A Survey of Contemporary California Artists’ Books
At a time when mainstream publishing houses are questioning the very need for books published in traditional, physical formats, artists who create books continue to creatively push the limits of the genre. Made primarily by Bay Area artists, the books included in Rebound survey a variety of formats and display a wide range of processes that currently interest the contemporary artist engaged in making artist’ books.
In Northern California we are fortunate to have a vibrant community of artists interested in the book arts. This exhibition surveys the astounding variety of artists who have tried their hands at the art and craft of bookmaking. Why have all of these serious and talented bookmakers taken on this task? Quite simply, because books make magnificent art.
The exhibition focuses primarily on handmade books - that is, books which are crafted by the hand of the artist at each step, whether it is the technical aspects of printing, the making of the paper, or the reproduction of the art. Handmade books are, at their best, like great opera. Everything must feel right to the audience and the artist. If the soprano can’t act, even if her voice is fantastic, the opera loses part of its appeal. If the stage set is not beautiful and convincing, or the orchestra misses its mark, another component falls short. The art of bookmaking is very similar. Handmade artists’ books - when well constructed, bound, covered, and including a message inside - are art of the highest order, craft at its best, and the ensemble performance of many working parts.

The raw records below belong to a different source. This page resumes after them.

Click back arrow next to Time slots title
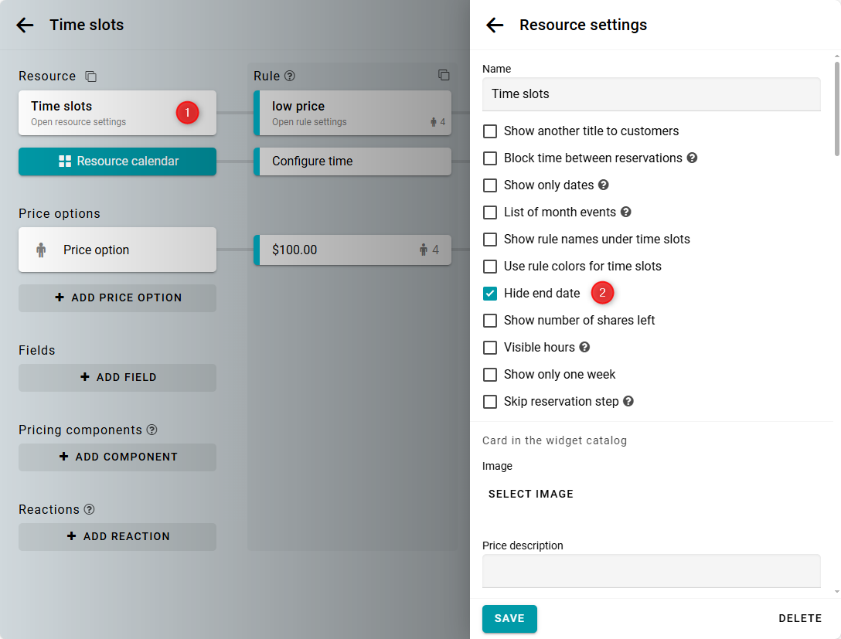The image size is (841, 639). point(25,25)
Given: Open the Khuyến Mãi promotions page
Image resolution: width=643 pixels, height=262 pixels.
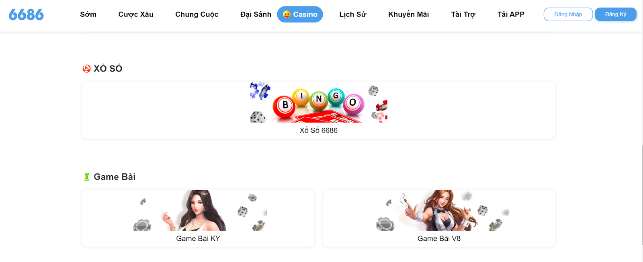Looking at the screenshot, I should pos(409,14).
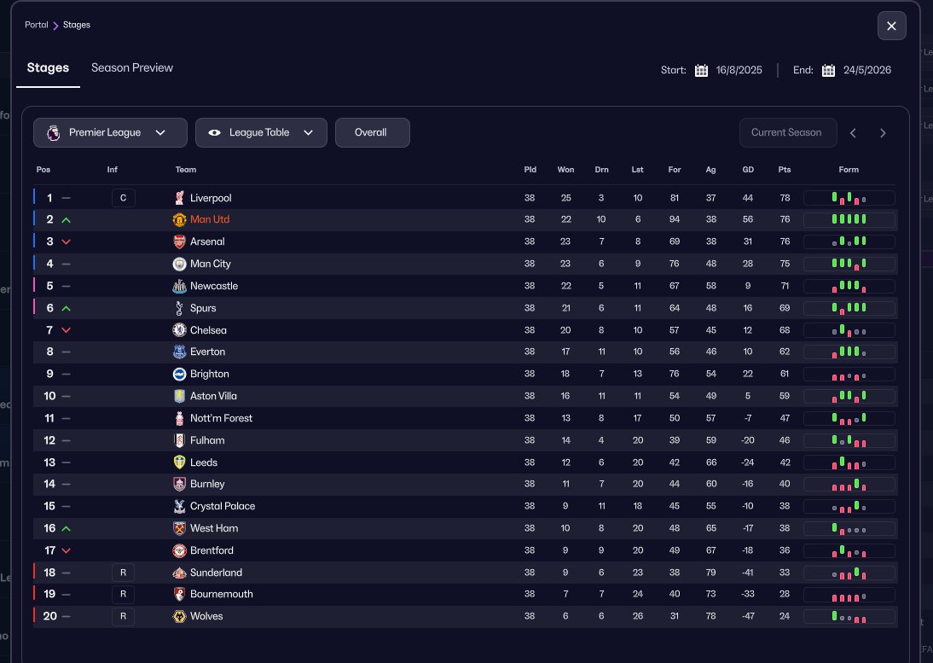
Task: Click Liverpool's form indicator bars
Action: (849, 198)
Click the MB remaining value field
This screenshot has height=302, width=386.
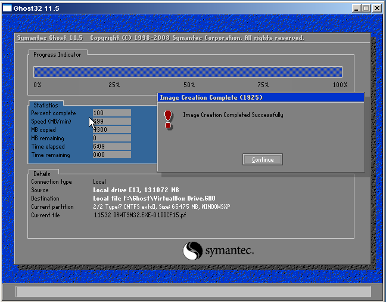tap(112, 138)
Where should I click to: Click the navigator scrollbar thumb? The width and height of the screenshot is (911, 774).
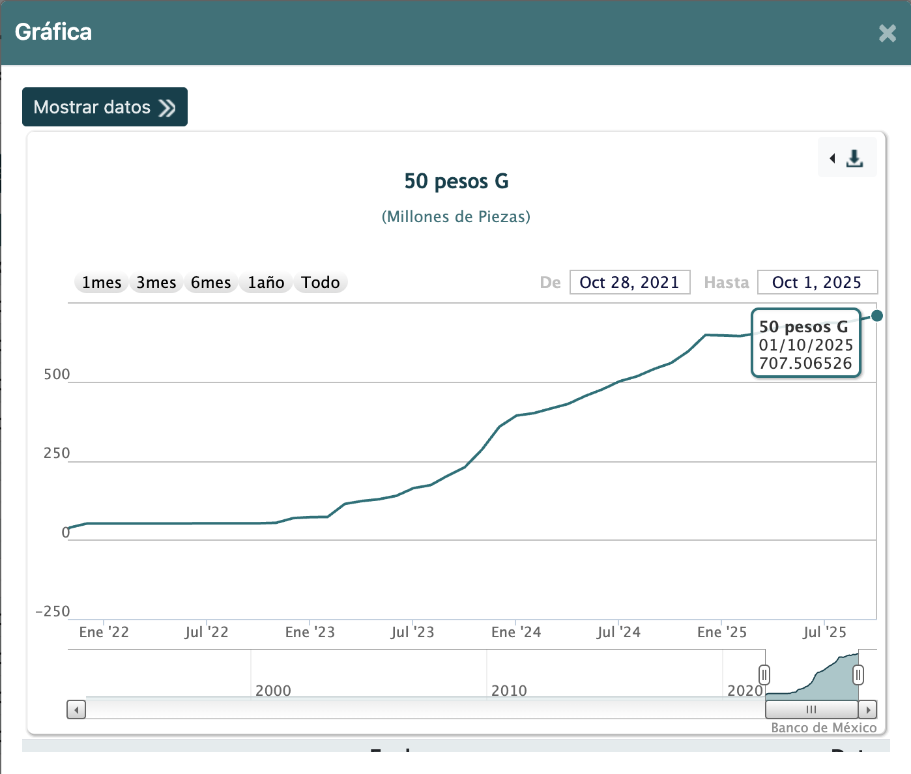pos(811,710)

Because handmade books are not easy to display, they get scant and narrow consideration from the Fine Arts world. Too bad for us all, since there is so much compelling work being done right here in the Bay Area. Artists’ books deserve a greater place and following; I can only hope that this exhibition makes our museum patrons want to see more, buy more, and exhibit more of these unique treasures.
- Simon Blattner, Curator
This exhibition would not be possible were it not for the intellectual support of The San Francisco Center for the Book and their kind gifts of space and time. In addition, their work supporting the book arts has been crucial for Northern California artists to make better art and books. Special thanks to Colleen Terry, Curatorial Assistant at the Achenbach Collection at the Fine Arts Museums of San Francisco, whose critical eye and memory helped me make many of the exhibition choices. Thanks also to her colleague Victoria Binder, Assistant Paper Conservator at the Fine Arts Museums of San Francisco, for her skill in installing the exhibition, and to Karen Breuer and the rest of her staff at the Achenbach for their generous loans. Special thanks to the Sonoma Valley Museum of Art Exhibition Coordinator, Twyla Ruby, and the rest of the SVMA staff, especially our indefatigable museum Director Kate Eilertsen, who not only kept my spirits up by telling me I could do this but also gave me a chance to fulfill my dream. And finally, thanks to Stan Abercrombie and Paul Vieyra, the exhibition designers, who gave us all the chance to really see what is not always easy to view and made it look so easy.